------ Data for processing ------

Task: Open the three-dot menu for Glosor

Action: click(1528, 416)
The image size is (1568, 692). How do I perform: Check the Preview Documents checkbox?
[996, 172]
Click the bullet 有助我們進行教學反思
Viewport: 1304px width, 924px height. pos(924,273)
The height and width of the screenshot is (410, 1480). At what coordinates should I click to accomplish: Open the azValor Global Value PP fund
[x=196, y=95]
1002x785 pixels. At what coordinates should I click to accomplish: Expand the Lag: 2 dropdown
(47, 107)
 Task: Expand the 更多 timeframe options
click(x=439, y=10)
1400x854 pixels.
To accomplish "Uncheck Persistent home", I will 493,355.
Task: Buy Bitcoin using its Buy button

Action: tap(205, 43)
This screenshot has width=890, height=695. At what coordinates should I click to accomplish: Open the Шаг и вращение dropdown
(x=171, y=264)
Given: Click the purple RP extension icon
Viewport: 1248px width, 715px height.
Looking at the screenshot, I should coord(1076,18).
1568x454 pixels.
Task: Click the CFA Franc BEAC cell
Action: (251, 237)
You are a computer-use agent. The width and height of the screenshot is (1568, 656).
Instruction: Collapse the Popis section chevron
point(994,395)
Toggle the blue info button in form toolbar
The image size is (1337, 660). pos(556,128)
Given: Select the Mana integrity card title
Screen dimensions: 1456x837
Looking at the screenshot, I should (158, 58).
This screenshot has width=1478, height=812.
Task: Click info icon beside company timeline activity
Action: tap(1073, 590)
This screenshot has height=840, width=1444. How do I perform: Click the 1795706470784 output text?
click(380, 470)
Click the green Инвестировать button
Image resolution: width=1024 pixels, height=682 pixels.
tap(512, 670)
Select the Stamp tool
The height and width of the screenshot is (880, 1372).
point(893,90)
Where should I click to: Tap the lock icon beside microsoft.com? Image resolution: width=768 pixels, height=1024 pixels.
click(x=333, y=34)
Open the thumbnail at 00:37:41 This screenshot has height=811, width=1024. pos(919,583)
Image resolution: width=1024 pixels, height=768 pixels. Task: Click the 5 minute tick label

------

_What to do_:
Can you return the lines from the one with "1002x785 pixels. At" to the one with "Open the thumbnail", both included, copying each exactly?

_Exercise output_:
1002x785 pixels. At what coordinates should I click to accomplish: Expand the Lag: 2 dropdown
(47, 107)
 Task: Expand the 更多 timeframe options
click(x=439, y=10)
1400x854 pixels.
To accomplish "Uncheck Persistent home", I will 493,355.
Task: Buy Bitcoin using its Buy button

Action: tap(205, 43)
This screenshot has width=890, height=695. At what coordinates should I click to accomplish: Open the Шаг и вращение dropdown
(x=171, y=264)
Given: Click the purple RP extension icon
Viewport: 1248px width, 715px height.
Looking at the screenshot, I should coord(1076,18).
1568x454 pixels.
Task: Click the CFA Franc BEAC cell
Action: (251, 237)
You are a computer-use agent. The width and height of the screenshot is (1568, 656).
Instruction: Collapse the Popis section chevron
point(994,395)
Toggle the blue info button in form toolbar
The image size is (1337, 660). pos(556,128)
Given: Select the Mana integrity card title
Screen dimensions: 1456x837
Looking at the screenshot, I should (158, 58).
This screenshot has width=1478, height=812.
Task: Click info icon beside company timeline activity
Action: tap(1073, 590)
This screenshot has height=840, width=1444. How do I perform: Click the 1795706470784 output text?
click(380, 470)
Click the green Инвестировать button
Image resolution: width=1024 pixels, height=682 pixels.
tap(512, 670)
Select the Stamp tool
The height and width of the screenshot is (880, 1372).
point(893,90)
Where should I click to: Tap the lock icon beside microsoft.com? Image resolution: width=768 pixels, height=1024 pixels.
click(x=333, y=34)
Open the thumbnail at 00:37:41 This screenshot has height=811, width=1024. pos(919,583)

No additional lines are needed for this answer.